Michael Bloomberg, the co-founder of the eponymous business news and information giant, recently penned an opinion piece in the Washington Post proclaiming that federal employees were wasting taxpayers’ money by not returning to the office. Bloomberg claims that services suffer from remote work, and a ‘monopoly’ supplier like the government means that customers are unable to go to another supplier and thus must ‘put up with poor service.’
This opens up an excellent opportunity to talk about an industry that has truly been negatively impacted by remote work – commercial real estate – and how that may be part of the motivation to push employees back into the office.
A return to the office?
According to the Bureau of Labor Statistics, 34% of Americans still work from home an average of 5.9 hours a day. Although this is down from a high of 42% in 2020, it is still higher than the share of workers in 2018 and 2019 – both 24%.
Despite many companies stating that working from home is a ‘permanent shift,’ some companies are still trying to entice their employees to go back to the office. Even Zoom, the company that helped so many others take their operations remote, is asking employees to return to the office part-time. Other tech companies with the technology to remain remote are also pushing for more time in the office.
It is clear that plenty of employees are not happy about being forced back into the office, with some even walking out at Amazon. Yet, these companies are pushing ahead undeterred, citing new research on some benefits of in-person work like more feedback for junior employees and more collaborative work between departments for better innovation. But these explanations may not tell the whole story.

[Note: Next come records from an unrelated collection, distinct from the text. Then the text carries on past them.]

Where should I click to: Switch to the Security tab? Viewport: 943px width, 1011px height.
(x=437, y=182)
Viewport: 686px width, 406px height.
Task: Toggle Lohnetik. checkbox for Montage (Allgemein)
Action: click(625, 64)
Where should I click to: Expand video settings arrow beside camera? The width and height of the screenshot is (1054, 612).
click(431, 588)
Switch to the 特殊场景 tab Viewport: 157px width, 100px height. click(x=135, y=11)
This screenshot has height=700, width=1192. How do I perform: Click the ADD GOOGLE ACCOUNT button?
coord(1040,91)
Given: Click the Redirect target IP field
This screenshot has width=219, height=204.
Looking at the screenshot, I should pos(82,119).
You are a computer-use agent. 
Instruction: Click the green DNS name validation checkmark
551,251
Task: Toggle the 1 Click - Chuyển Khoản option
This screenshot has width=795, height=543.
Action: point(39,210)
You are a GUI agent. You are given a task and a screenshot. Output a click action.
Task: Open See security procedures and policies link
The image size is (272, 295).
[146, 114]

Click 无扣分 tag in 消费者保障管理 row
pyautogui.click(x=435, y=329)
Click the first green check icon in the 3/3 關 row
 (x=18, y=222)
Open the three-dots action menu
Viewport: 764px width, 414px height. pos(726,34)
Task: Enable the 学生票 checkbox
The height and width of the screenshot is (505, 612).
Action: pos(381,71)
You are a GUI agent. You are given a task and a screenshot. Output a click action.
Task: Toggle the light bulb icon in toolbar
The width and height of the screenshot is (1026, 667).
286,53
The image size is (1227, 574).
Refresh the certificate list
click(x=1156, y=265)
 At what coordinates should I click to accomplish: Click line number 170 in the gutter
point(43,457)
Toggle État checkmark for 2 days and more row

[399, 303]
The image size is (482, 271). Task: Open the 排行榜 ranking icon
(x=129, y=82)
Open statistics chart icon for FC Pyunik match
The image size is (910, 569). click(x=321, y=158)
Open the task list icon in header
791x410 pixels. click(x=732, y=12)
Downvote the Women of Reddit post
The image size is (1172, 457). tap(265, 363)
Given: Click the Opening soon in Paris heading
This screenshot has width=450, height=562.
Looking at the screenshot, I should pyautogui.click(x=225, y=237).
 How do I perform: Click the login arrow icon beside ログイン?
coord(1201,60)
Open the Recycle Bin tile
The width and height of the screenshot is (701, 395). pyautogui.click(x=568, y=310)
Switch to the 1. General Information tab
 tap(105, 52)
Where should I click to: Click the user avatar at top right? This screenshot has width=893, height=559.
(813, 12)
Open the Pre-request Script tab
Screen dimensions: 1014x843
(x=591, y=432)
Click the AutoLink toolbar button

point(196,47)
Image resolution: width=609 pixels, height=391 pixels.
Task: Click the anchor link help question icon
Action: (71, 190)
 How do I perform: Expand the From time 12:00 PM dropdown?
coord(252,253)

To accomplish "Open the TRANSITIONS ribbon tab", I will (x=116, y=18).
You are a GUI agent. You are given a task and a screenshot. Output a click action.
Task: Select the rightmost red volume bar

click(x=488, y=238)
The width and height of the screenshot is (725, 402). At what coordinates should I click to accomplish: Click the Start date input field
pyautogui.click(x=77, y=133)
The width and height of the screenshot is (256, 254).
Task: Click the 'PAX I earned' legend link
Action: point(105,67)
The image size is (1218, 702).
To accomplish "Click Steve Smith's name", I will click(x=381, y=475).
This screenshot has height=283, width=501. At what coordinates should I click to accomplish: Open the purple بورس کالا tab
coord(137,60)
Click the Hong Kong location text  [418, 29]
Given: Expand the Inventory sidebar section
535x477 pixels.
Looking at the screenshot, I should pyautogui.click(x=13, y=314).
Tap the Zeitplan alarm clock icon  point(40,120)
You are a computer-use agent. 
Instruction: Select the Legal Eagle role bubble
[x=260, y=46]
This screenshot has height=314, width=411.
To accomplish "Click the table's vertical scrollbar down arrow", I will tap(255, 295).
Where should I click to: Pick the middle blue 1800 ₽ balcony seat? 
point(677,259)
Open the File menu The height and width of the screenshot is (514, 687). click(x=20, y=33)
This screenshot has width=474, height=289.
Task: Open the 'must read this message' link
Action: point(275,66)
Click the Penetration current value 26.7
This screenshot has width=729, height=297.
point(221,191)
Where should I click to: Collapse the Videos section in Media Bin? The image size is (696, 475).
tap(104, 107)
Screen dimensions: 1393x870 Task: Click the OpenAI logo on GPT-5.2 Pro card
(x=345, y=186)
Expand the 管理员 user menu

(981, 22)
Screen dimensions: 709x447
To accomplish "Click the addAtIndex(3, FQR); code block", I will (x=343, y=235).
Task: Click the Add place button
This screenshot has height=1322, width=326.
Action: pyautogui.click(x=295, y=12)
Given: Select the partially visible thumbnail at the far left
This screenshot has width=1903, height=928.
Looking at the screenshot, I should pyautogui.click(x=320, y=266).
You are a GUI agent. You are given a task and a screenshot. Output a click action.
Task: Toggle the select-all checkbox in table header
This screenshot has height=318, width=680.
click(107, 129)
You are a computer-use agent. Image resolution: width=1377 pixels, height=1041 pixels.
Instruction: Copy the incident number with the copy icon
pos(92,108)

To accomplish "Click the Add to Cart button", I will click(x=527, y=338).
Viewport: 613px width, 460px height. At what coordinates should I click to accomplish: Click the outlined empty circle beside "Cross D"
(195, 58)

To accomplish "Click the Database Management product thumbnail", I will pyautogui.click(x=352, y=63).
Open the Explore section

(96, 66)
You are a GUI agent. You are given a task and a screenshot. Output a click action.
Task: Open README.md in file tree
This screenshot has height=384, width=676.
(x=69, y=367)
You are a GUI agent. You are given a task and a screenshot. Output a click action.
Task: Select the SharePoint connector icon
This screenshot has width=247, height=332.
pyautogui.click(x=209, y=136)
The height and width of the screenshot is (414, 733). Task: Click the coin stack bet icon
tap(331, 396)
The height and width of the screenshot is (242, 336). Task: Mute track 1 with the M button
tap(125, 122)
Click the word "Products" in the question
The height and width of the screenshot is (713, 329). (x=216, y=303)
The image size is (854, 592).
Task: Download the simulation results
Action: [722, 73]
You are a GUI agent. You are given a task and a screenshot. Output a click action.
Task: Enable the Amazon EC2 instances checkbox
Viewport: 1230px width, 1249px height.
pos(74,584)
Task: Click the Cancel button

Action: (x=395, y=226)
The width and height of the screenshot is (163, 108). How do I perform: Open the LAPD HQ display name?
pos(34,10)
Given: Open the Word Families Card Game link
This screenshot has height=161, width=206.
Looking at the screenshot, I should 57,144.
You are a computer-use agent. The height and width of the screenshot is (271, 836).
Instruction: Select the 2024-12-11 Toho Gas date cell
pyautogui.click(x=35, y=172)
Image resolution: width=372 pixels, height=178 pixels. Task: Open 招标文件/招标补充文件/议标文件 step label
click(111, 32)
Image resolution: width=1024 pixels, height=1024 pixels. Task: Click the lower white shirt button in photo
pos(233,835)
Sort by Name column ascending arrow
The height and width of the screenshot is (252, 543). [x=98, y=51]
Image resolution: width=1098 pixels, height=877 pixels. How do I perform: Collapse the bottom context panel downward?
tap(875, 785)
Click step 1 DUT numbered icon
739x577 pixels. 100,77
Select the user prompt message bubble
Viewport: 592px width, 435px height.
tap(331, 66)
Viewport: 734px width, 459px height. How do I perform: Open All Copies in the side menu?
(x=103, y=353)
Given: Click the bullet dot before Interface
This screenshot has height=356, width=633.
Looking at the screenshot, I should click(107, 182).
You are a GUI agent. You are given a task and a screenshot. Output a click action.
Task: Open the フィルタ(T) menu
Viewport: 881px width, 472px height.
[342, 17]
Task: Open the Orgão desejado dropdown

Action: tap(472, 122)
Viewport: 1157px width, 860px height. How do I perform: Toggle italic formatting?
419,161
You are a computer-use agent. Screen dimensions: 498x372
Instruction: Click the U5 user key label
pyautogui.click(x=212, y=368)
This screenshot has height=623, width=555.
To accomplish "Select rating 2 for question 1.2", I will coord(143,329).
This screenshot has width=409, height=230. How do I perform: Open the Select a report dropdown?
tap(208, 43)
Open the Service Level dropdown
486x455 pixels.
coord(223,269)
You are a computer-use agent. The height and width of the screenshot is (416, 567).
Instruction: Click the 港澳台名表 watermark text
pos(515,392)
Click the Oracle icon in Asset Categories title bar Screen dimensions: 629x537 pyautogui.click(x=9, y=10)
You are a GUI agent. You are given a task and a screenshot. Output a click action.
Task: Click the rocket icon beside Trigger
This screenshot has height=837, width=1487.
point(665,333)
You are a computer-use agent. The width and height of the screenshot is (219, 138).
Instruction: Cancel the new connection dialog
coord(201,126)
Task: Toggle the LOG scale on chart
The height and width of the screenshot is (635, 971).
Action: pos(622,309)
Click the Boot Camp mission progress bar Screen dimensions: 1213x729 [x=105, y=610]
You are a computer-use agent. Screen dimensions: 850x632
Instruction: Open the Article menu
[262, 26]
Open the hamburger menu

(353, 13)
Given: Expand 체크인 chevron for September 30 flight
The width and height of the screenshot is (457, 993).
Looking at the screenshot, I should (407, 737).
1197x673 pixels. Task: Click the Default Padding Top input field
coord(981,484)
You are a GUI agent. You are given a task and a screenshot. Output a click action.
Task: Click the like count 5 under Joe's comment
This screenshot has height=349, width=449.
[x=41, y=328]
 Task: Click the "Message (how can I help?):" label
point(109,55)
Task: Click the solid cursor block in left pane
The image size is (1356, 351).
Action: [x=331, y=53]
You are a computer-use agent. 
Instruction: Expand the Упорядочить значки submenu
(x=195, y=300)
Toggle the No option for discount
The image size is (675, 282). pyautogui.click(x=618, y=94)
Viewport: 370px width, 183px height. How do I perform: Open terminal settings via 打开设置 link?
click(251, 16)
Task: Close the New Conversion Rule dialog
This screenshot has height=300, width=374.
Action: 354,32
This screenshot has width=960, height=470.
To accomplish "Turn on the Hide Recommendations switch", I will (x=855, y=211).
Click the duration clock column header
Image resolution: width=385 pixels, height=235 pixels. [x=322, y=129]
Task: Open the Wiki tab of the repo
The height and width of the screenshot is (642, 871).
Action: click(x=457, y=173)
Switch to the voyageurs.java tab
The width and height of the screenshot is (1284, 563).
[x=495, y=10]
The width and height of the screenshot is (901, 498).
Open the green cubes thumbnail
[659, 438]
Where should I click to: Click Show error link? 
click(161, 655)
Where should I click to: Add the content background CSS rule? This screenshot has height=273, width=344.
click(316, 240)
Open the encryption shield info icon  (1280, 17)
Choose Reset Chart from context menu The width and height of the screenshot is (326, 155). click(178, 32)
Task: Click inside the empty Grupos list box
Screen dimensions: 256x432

As a Stanford economist told The New York Times, “…the tech industry’s move back to the office was no surprise given the amount these companies spend on office real estate.”
The commercial real estate business
Renters of commercial spaces are generally locked into leases for many years, which has helped guarantee stability in the market. But as more office desks remain empty, some tenants are choosing to let their leases expire, which are then left empty as owners struggle to find new renters. In San Francisco, new office lease rates have dropped 30.8% since 2019 and are expected to worsen over the next seven years.
The commercial real estate business had been growing for decades and is currently estimated to be valued at $20 trillion. Smaller lenders were crucial drivers of this growth, as 67% of outstanding commercial real estate loans are held by small and mid-sized banks, but many are slowing lending and looking to take fewer risks after the collapse of Silicon Valley Bank.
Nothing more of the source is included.